# WHAT IS NEEDED:
Write out, word for word, the portion of the text on the Count's marriages starting at "- Marie Amélie" and ending at "Lauffeld near Lauffeld.".

# PASSAGE PROVIDED:
+ + +

In c. 1710, before he married, he was one of the numerous lovers of Princess Louise Anne de Bourbon, who was the same age as him. She was the daughter of Louis III de Bourbon, Prince of Condé (a grandson of le Grand Condé), and Princess Louise Françoise de Bourbon (the eldest surviving legitimised daughter of King Louis XIV and his maîtresse-en-titre, Madame de Montespan).

===First marriage===
In c. 1725, he married Marie-Louise "Rosalie" Phélypeaux (1714–1734), a daughter of Jérôme Phélypeaux, Count of Pontchartrain, and, his second wife, Hélène Françoise de L'Aubespine. Her father was the Secretary of State of the Navy and from his first marriage to Éléonore Christine de La Rochefoucauld de Roye, Rosalie was a younger half-sister of Jean Frédéric Phélypeaux, Count of Maurepas. She died aged 20 without issue.

===Second marriage===
In 1736, he married his niece, Countess Maria Josepha von Hohenfels (1720–1797), the illegitimate daughter of his half-brother, Charles VII, Holy Roman Emperor, and his lover, Baroness Maria Caroline Charlotte von Ingenheim. Together, they were the parents of:

- Marie Amélie Caroline Josèphe Francoise Xavière of Bavaria (1744–1820), Countess of Hohenfels, Marchioness of Villacerf; she married Armand Charles Emmanuel de Hautefort, Marquess of Sarcelles, in 1761.

The Count died on 2 July 1747 at the Battle of Lauffeld near Lauffeld.

+ + +

# RECORDED INFORMATION:
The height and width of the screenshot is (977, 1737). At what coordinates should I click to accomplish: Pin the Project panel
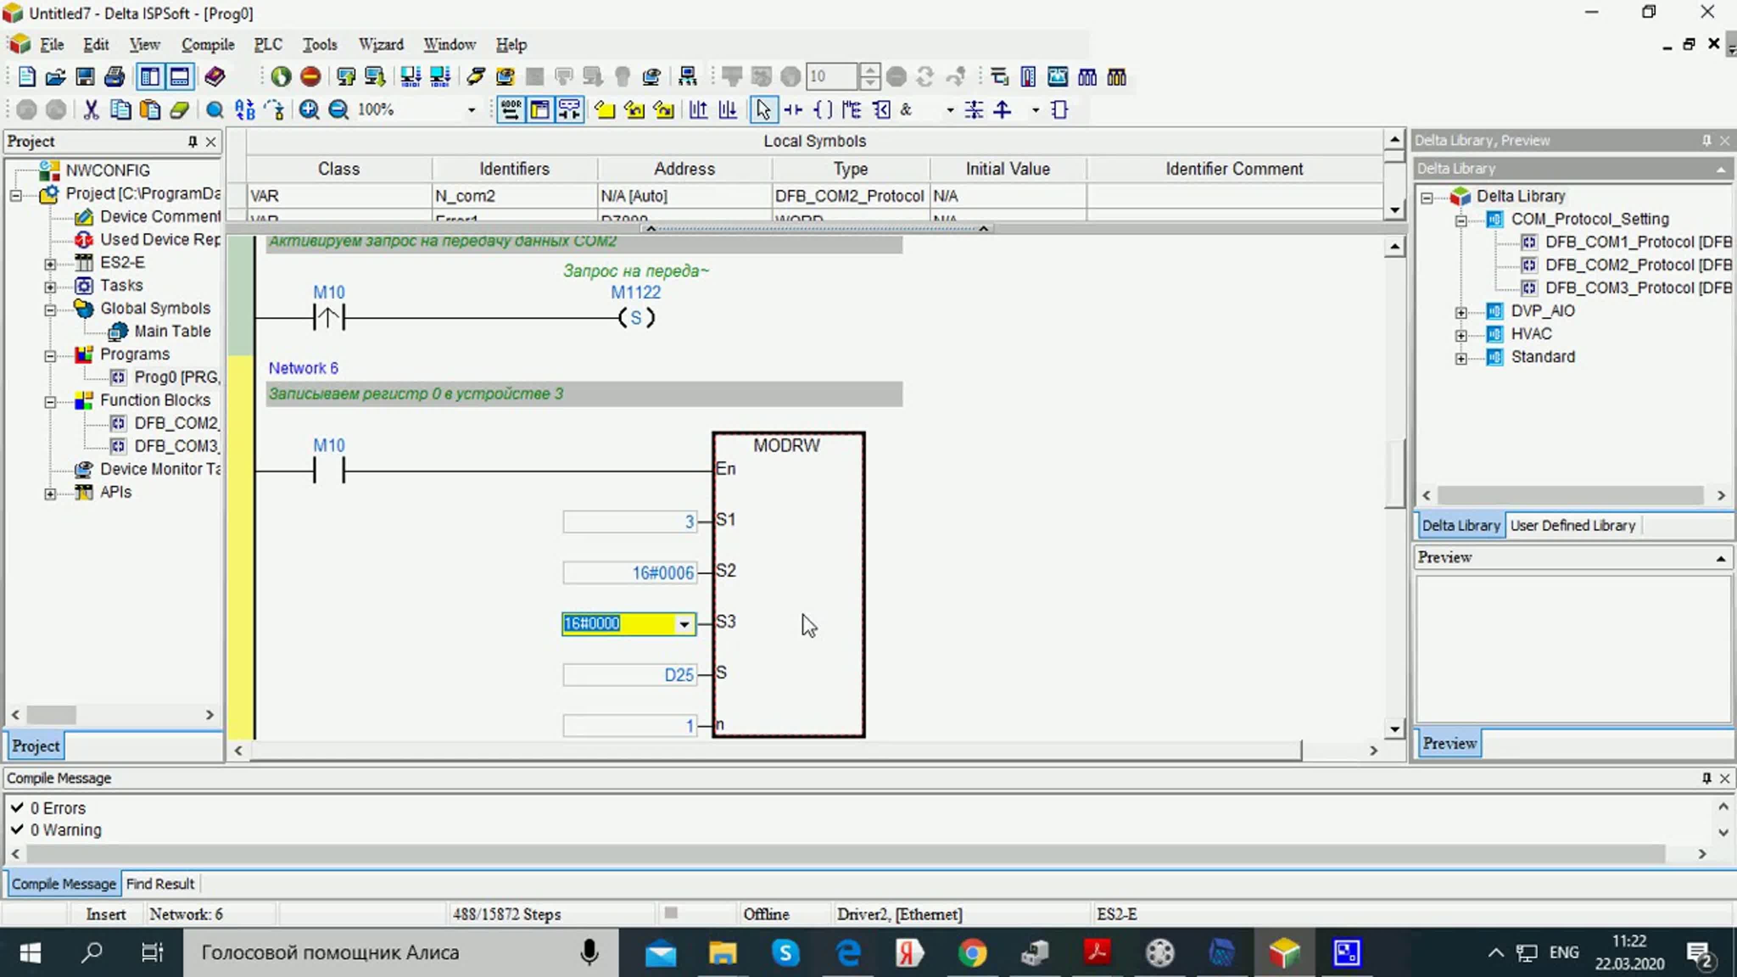[192, 142]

+ + +

# EXPECTED ANSWER:
- Marie Amélie Caroline Josèphe Francoise Xavière of Bavaria (1744–1820), Countess of Hohenfels, Marchioness of Villacerf; she married Armand Charles Emmanuel de Hautefort, Marquess of Sarcelles, in 1761.

The Count died on 2 July 1747 at the Battle of Lauffeld near Lauffeld.